How to Turn Your Bedroom Into A Sleep Cave
What You Should Try: New research highlights the benefits of blended sounds with a consistent frequency. Pink noise, so named because light with a similar power spectrum would be perceived as pink, helped people sleep better and longer—75 percent of study participants reported a more restful sleep or nap with pink noise than with silence.
Go Pink: The study author told Prevention magazine that people can create this sound at home with fans, apps or gadgets that produce steady, uninterrupted sound, like falling rain or blowing wind.
What You Should Try: You can still detect even a small amount of light—from your alarm clock or your neighbor's garage—through closed eyelids. Champion sleepers tell us they've noticed that when they make their room pitch-dark, they wake up feeling more refreshed than when it's just inky-dark.

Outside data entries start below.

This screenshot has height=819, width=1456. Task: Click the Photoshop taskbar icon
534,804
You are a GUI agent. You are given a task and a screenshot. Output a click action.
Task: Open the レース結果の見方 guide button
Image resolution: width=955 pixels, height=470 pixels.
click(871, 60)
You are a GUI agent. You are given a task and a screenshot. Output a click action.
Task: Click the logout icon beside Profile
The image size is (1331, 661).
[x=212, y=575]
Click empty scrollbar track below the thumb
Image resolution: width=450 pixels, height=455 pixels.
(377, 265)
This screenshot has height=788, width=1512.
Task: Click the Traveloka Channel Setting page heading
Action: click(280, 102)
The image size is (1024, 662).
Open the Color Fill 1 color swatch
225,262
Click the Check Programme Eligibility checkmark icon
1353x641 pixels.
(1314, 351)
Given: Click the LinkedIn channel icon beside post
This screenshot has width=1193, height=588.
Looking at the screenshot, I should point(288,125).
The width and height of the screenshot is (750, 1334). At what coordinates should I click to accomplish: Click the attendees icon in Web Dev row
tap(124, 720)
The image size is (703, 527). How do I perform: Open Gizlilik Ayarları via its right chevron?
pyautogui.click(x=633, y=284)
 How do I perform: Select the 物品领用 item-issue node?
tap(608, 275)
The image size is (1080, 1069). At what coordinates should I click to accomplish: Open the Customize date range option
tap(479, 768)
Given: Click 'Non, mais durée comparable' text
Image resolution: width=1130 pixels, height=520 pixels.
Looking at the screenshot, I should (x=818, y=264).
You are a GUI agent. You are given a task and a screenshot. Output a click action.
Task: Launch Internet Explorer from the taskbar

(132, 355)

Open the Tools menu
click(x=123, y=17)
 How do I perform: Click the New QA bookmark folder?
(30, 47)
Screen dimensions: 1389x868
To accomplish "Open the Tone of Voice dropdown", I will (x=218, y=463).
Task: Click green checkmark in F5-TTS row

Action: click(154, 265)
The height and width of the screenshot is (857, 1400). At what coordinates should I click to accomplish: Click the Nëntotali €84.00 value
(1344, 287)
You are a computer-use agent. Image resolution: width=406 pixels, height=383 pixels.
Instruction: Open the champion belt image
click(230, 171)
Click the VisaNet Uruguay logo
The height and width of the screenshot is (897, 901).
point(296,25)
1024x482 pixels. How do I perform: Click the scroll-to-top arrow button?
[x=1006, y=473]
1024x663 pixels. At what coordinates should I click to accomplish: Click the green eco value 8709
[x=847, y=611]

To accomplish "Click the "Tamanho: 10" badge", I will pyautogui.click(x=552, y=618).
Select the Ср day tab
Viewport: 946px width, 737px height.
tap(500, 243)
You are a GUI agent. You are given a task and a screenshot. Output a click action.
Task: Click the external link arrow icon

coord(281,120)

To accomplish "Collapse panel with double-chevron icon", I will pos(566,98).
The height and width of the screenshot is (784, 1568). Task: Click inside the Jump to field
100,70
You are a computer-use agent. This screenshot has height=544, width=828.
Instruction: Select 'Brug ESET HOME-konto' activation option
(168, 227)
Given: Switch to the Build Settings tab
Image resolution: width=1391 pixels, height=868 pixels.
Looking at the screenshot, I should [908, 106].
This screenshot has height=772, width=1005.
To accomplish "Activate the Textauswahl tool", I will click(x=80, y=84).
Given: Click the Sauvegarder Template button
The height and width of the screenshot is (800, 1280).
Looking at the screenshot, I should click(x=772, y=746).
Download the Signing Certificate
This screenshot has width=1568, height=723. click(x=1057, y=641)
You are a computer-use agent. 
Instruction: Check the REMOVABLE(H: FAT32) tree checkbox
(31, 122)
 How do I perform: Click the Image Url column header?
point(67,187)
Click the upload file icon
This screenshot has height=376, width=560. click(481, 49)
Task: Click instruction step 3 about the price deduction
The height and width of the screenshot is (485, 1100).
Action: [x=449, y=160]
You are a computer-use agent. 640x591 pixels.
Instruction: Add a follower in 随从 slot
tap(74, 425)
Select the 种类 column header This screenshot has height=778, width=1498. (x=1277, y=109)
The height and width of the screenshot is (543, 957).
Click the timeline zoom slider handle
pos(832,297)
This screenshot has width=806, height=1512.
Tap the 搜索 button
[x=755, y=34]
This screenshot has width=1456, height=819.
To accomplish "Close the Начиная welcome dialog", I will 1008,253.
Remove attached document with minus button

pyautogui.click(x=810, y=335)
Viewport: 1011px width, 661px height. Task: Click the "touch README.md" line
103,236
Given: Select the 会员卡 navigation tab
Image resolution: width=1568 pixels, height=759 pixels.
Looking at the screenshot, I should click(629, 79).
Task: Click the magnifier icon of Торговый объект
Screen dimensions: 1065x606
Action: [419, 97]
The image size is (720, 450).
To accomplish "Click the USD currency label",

Black Out: Opaque curtains or blackout shades can block light from outside, especially from the new headlights and street lamps that use energy-efficient LEDs, which produce light in the blue part of the spectrum—the most sleep-sabotaging of all. Inside the room, clocks with red numbers are less disruptive than ones with white or blue digits; turn yours so it's facing away from you.
What You Should Try: Specialists usually give a ballpark suggestion of setting the thermostat to between 65 and 72 degrees—or that it feels just chilly enough so that you need a blanket. However, some cotton-blend sheets and pillowcases trap heat, as do memory foam mattresses. So you may doze off feeling snug, then wake up hot three hours later.
Keep Cool: There's an expanding range of products that claim to regulate your temperature while you sleep, including a brand-new line of cooling apparel from the bedding company Sheex. You could also set your air conditioner's timer to drop a few degrees in the middle of the night, or sleep with a fan.
What You Should Try: Give up on finding an ideal temperature that suits you both. Women's core body temperatures fluctuate due to hormonal changes during menstruation and menopause (birth control pills can also raise it slightly). At the same time, because women are usually smaller than men, they have a different distribution of fat and tend to have icy extremities, we tend to feel cold faster. Sharing a blanket can amplify the heat—except for when he pulls it off you.
Claim Your Space: Instead of separate rooms, try separate sheets, suggests John Dittami, an Austria-based sleep researcher and a coauthor of the book Sleeping Better Together. Dittami has talked to couples who claim this tactic saved their marriages. Another idea: Put a pillow barrier between the two of you to block some of his body heat and movement.